Upaya memperbaiki akhlak pemuda Islam memerlukan peran aktif dan strategis dari para pemuka agama sebagai garda terdepan dalam transmisi nilai-nilai keislaman. Penelitian longitudinal yang dilakukan oleh Hasibuan dan Lubis, di beberapa kabupaten di Sumatera Utara membuktikan bahwa keterlibatan intensif pemuka agama dalam program pembinaan pemuda Islam berkorelasi positif dengan peningkatan pemahaman dan pengamalan nilai-nilai akhlak di kalangan generasi muda [5]. Para pemuka agama dapat mengoptimalkan berbagai saluran dan metode dakwah yang adaptif dengan kebutuhan pemuda kontemporer, seperti yang direkomendasikan melalui pendekatan dakwah digital, mentoring sebaya, dan program pemberdayaan ekonomi berbasis masjid. Aktivitas semacam ini tidak hanya memperkuat aspek spiritual tetapi juga memberikan keterampilan praktis yang dibutuhkan pemuda dalam menghadapi tantangan zaman.

Kecamatan Medan Denai sebagai salah satu wilayah dengan populasi Muslim yang signifikan di Kota Medan memiliki potensi besar untuk pengembangan program-program perbaikan akhlak berbasis komunitas.

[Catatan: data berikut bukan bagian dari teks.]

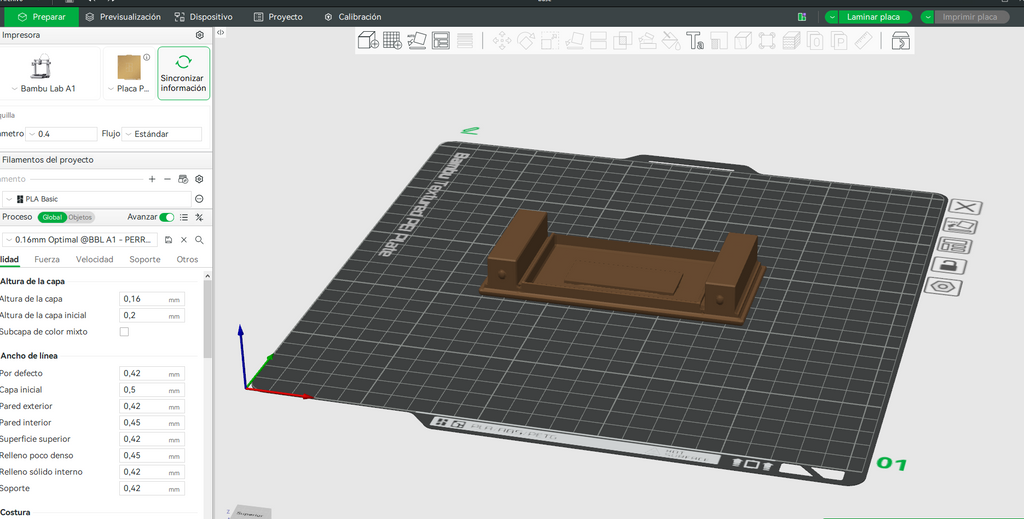The image size is (1024, 519).
Task: Switch to the Previsualización tab
Action: (123, 17)
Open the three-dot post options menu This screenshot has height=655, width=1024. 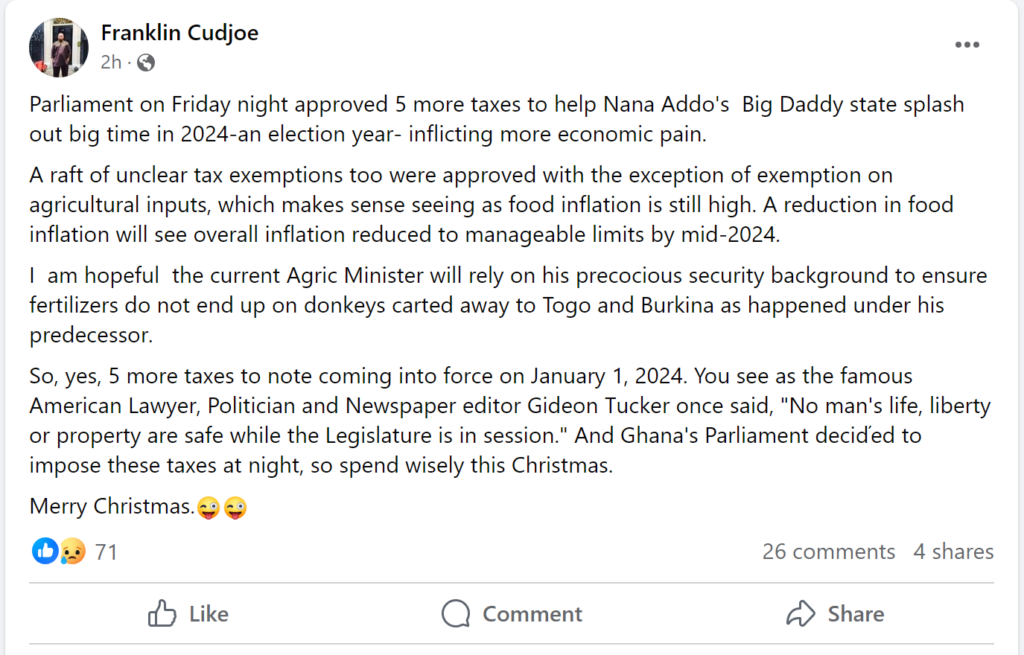[967, 45]
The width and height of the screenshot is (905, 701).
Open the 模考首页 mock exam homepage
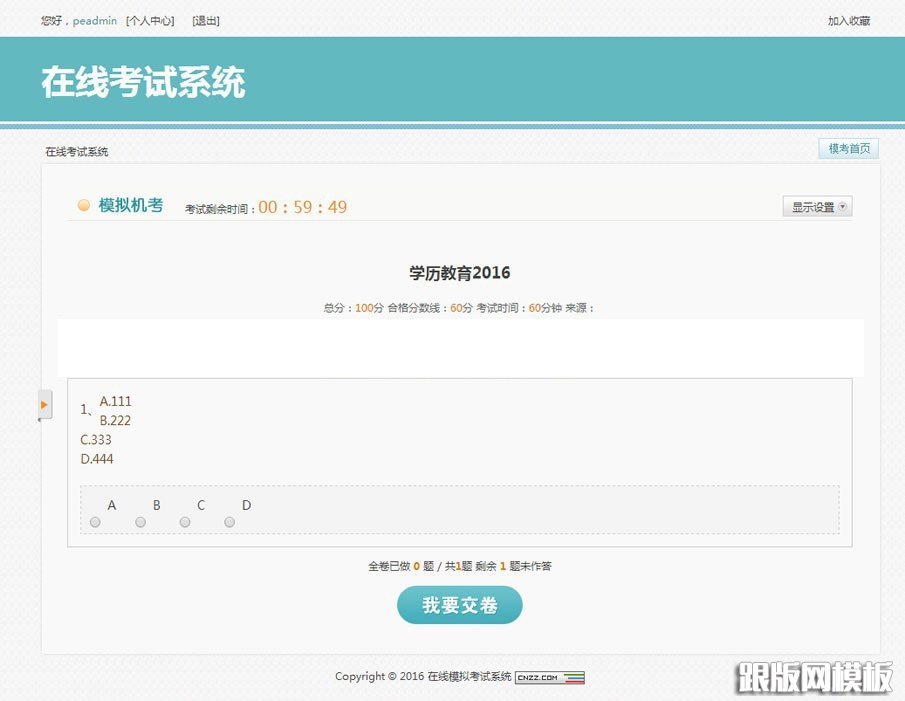(847, 148)
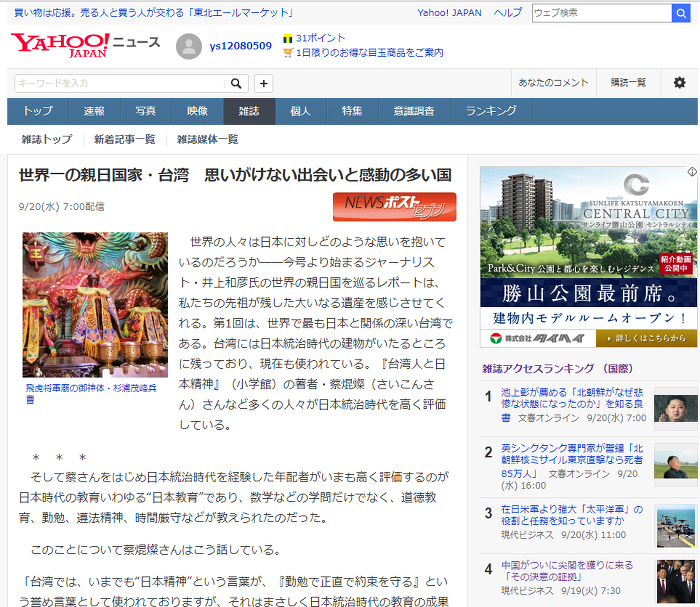Click the NEWSポストセブン publisher logo
700x607 pixels.
394,207
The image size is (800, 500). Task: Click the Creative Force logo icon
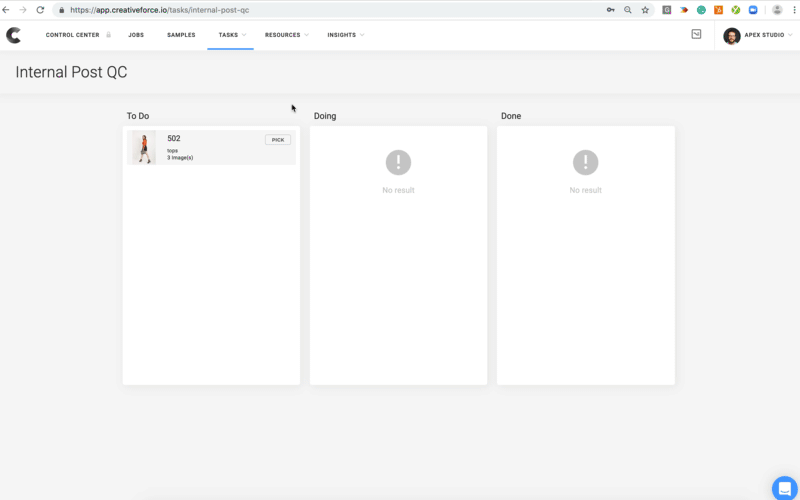point(14,35)
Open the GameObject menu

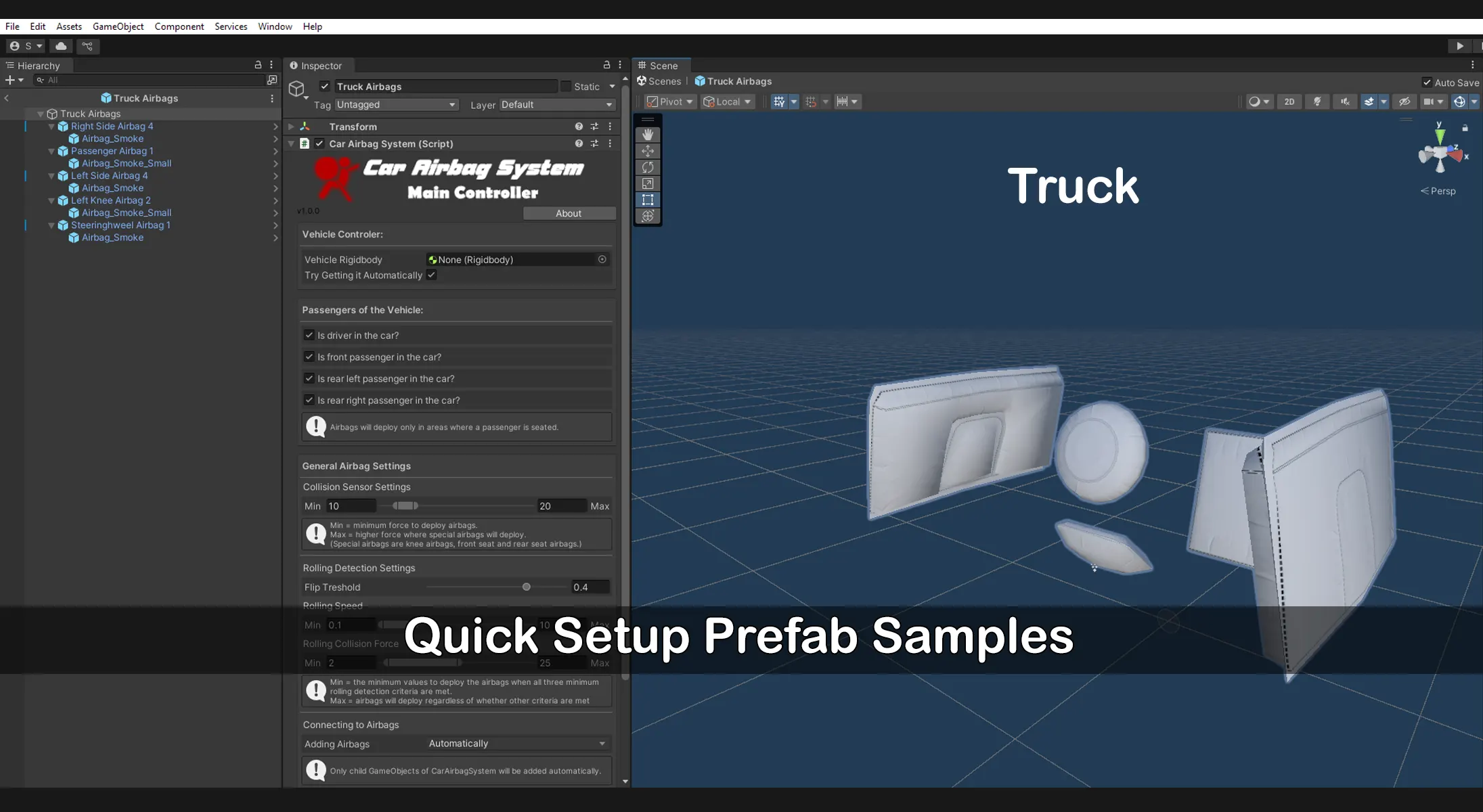pyautogui.click(x=118, y=26)
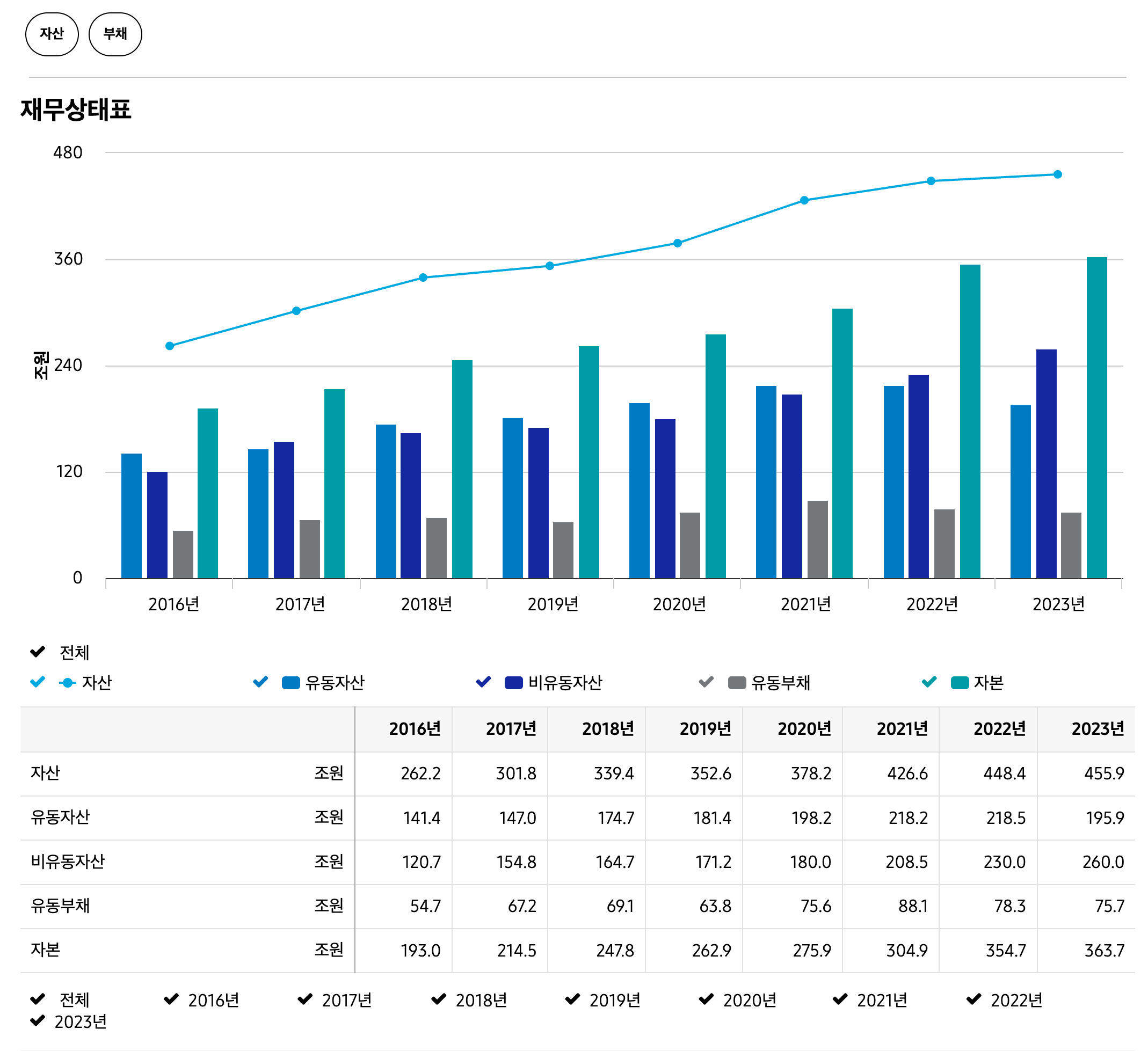Viewport: 1148px width, 1051px height.
Task: Click the 2016년 자산 line data point
Action: [170, 346]
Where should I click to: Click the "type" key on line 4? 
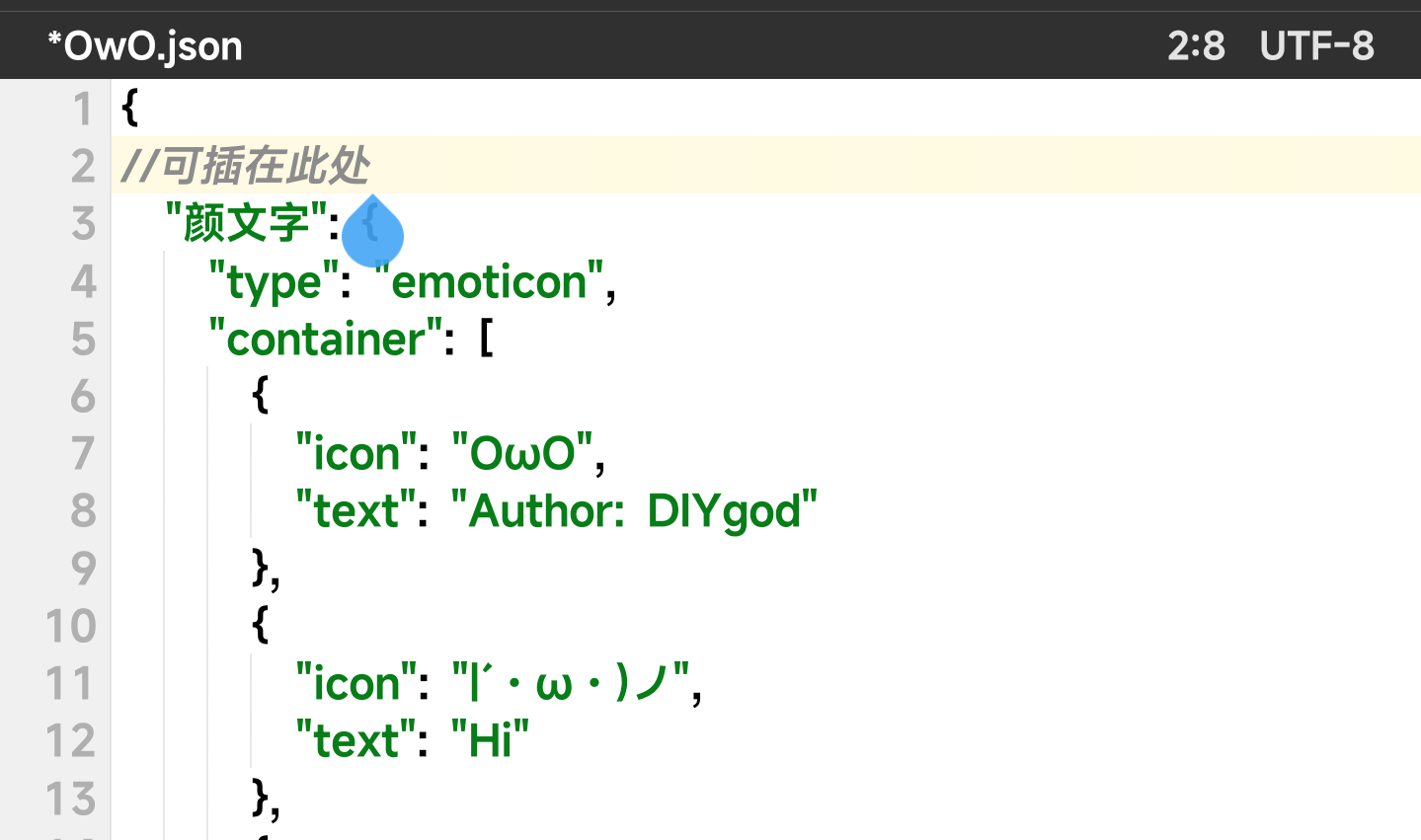coord(274,282)
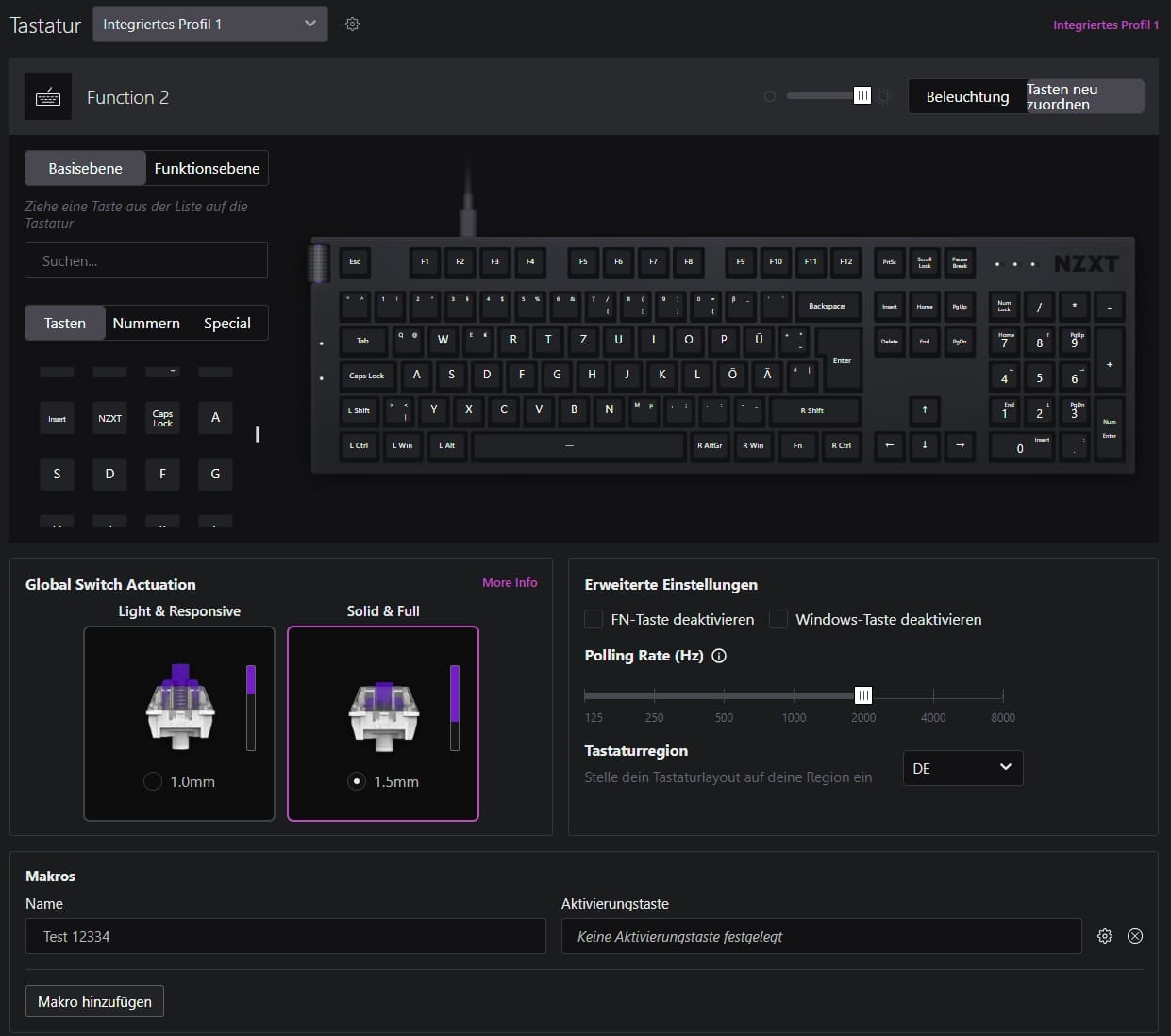Click the Makro hinzufügen button
This screenshot has width=1171, height=1036.
point(94,1001)
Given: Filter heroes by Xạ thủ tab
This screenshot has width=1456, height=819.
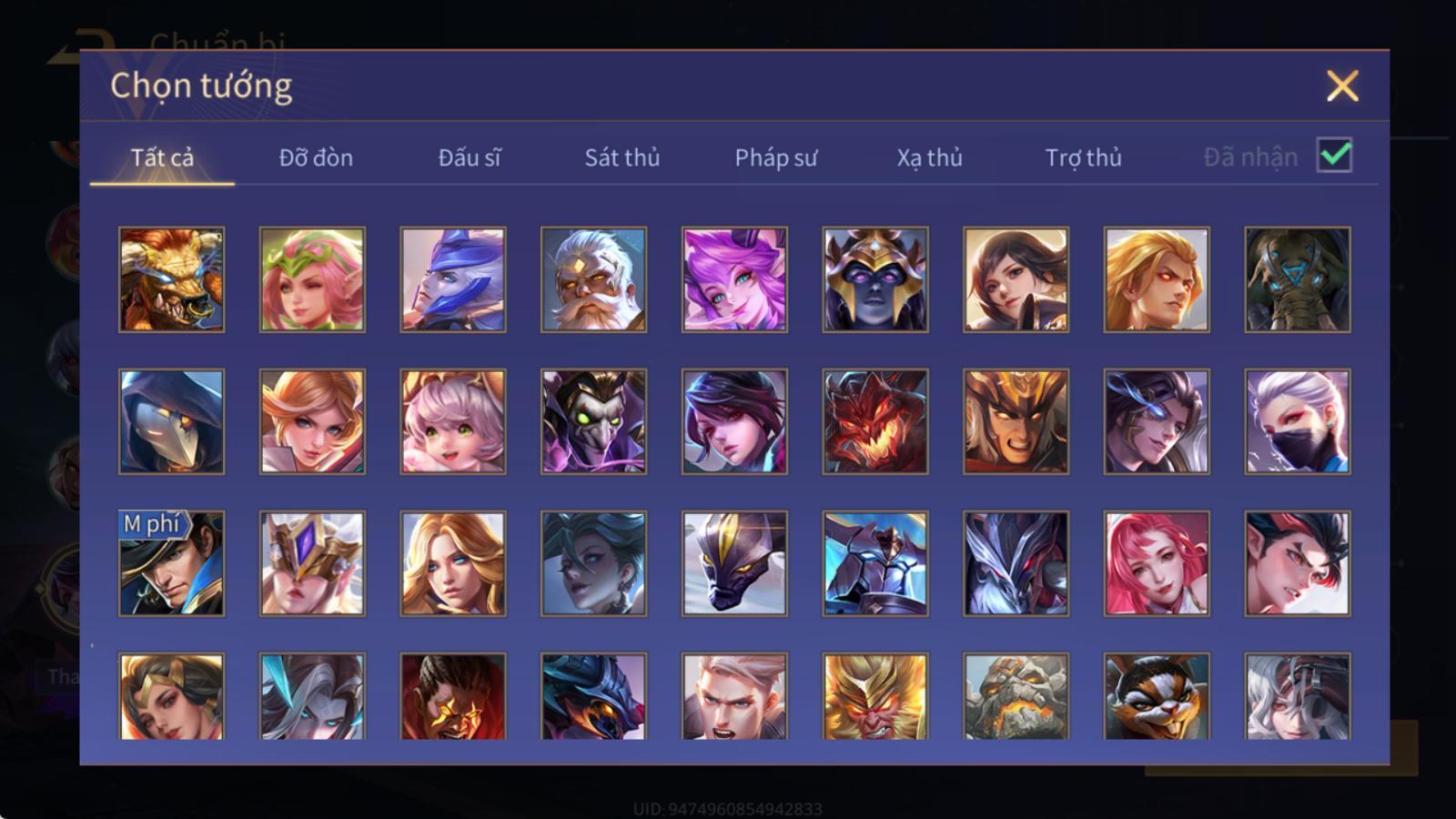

Menurut data Kementerian Agama Kota Medan 2024, terdapat 42 masjid, 67 musholla, dan 23 lembaga pendidikan Islam di Kecamatan Medan Denai yang dapat menjadi pusat aktivitas pembinaan akhlak pemuda [6]. Namun, berdasarkan observasi awal dan studi dokumentasi yang dilakukan oleh tim Peneliti Muda MUI Medan 2024, pemanfaatan sarana keagamaan tersebut belum optimal dan terkoordinasi dengan baik untuk tujuan pembinaan akhlak pemuda [7]. Penelitian Dalimunthe dan Ritonga, mengungkapkan bahwa hanya 30% masjid di Kecamatan Medan Denai yang memiliki program khusus untuk pemuda, dan sebagian besar program yang ada masih bersifat seremonial dan kurang menyentuh aspek pengembangan akhlak secara substantif [8]. Kondisi inilah yang menciptakan sebuah kesenjangan (gap) antara potensi peran pemuka agama dengan realisasi program pembinaan akhlak yang efektif dan terkoordinasi.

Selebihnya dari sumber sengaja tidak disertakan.